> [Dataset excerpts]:
--

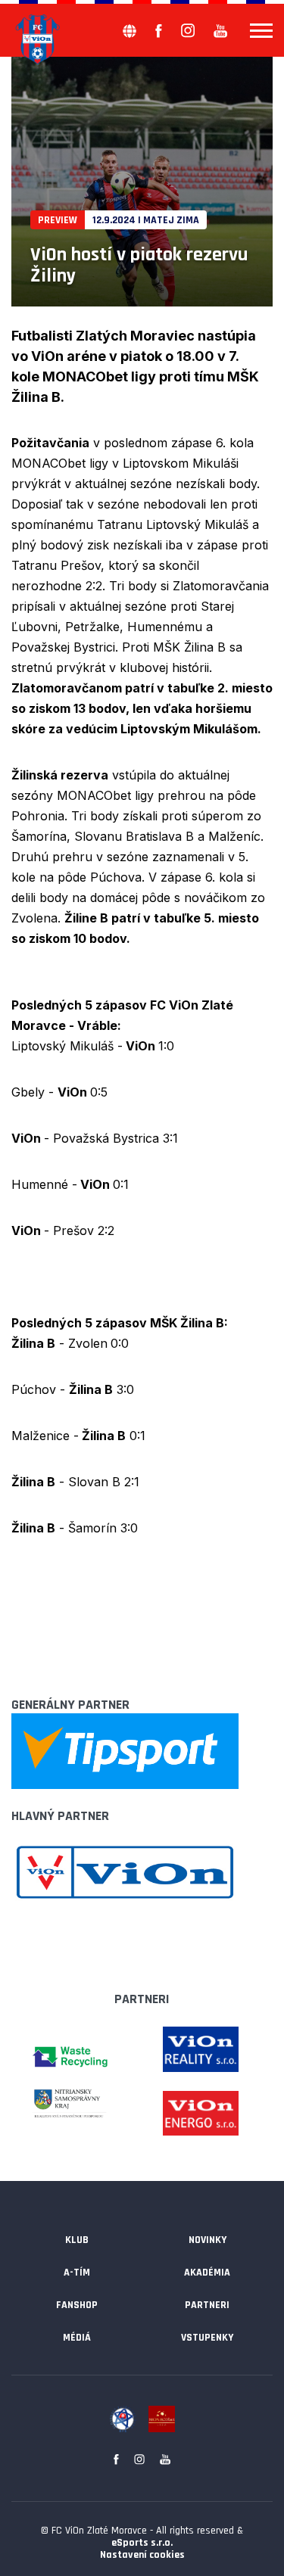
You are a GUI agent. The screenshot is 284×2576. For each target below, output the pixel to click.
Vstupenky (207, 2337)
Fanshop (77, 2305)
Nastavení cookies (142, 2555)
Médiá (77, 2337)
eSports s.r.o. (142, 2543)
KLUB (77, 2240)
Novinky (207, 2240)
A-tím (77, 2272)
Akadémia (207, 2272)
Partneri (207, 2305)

--

> [Required work]: After dropping every picture, transcribe each entry exactly.

> [Result of this task]:
You are a GUI agent. The screenshot is 284×2576. For each target below, output the pixel to click.
Vstupenky (207, 2337)
Fanshop (77, 2305)
Nastavení cookies (142, 2555)
Médiá (77, 2337)
eSports s.r.o. (142, 2543)
KLUB (77, 2240)
Novinky (207, 2240)
A-tím (77, 2272)
Akadémia (207, 2272)
Partneri (207, 2305)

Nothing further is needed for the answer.